In 2014 he took part in an exploratory expedition to find out possibilities of frozen waterfall climbing in the Kaghan valley of the Pakistani Himalayas.

=== Little Trango ===
In July 2014 he successfully climbed "Little Trango", a 5,445 m granite tower in the Trango group in the Karakoram range. On reaching the base camp, he along with his two climbing partners Usman Tariq and Owais Khattak spent three days transporting gear to the high camp at 4,800 m at the base of the tower. He and Usman started on the southwest side of the formation but reached a dead end and had to traverse right to join the American route on the south face. In total, the duo climbed 250 m at 5.10d A0 in two days. Imran Junaidi lead all the nine pitches and they decided to name the route "Eid Mubarak".

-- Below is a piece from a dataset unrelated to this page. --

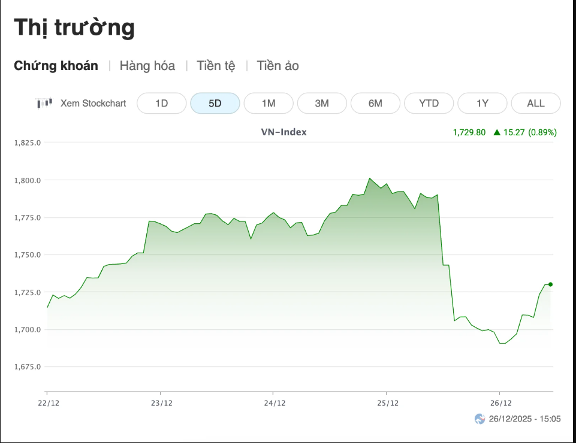The height and width of the screenshot is (443, 576).
Task: Open the Chứng khoán tab
Action: point(56,66)
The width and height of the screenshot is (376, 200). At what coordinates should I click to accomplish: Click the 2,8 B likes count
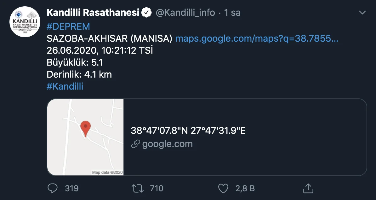click(245, 188)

== Accident at Sarwali Peak ==
In August 2015, Imran Junaidi, Usman Tariq and Khurram Shehzad took part in an expedition to Sarwali Peak (also called Toshe Ri) in Neelum valley, Azad Kashmir. The 6326 m mountain had never been summitted. On 30 August they established a high camp at 5000 m. The next day they were last seen at around 5500 m after which communication was lost with the base camp. After continued radio silence, base camp manager Awais descended to the nearest town Kel and requested search and rescue on 4 September. A search and rescue was started on 7 September. No trace was ever found of the climbers. Judging by the region of the highest camp reached and terrain, falling into a crevice was decided to be the most probable cause of the accident.

== Recovery ==
In September 2024, a team of Pakistani climbers and porters successfully retrieved the bodies of three mountaineers who had been missing on Sarwali Peak (also known as Dabbar Peak) in Azad Kashmir for nine years. The climbers, Imran Junaidi, Usman Khalid, and Khurram Shehzad, had gone missing in August 2015 while attempting to summit the peak.

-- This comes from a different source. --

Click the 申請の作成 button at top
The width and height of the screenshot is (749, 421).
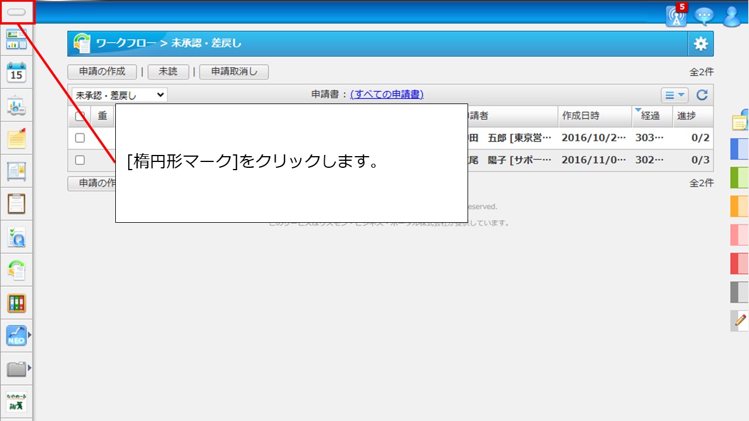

A special rescue team was formed to recover the bodies, which were located near the advance base camp at the right saddle of the mountain. Two dozen volunteers, including climbers, rescuers, and porters, participated in the mission, bringing down the bodies from a height of 16,000 feet.

The recovery of the bodies brought closure to the families of the missing mountaineers and marked the end of a long search. The incident also highlighted the dangers of mountaineering and the importance of proper preparation and safety measures.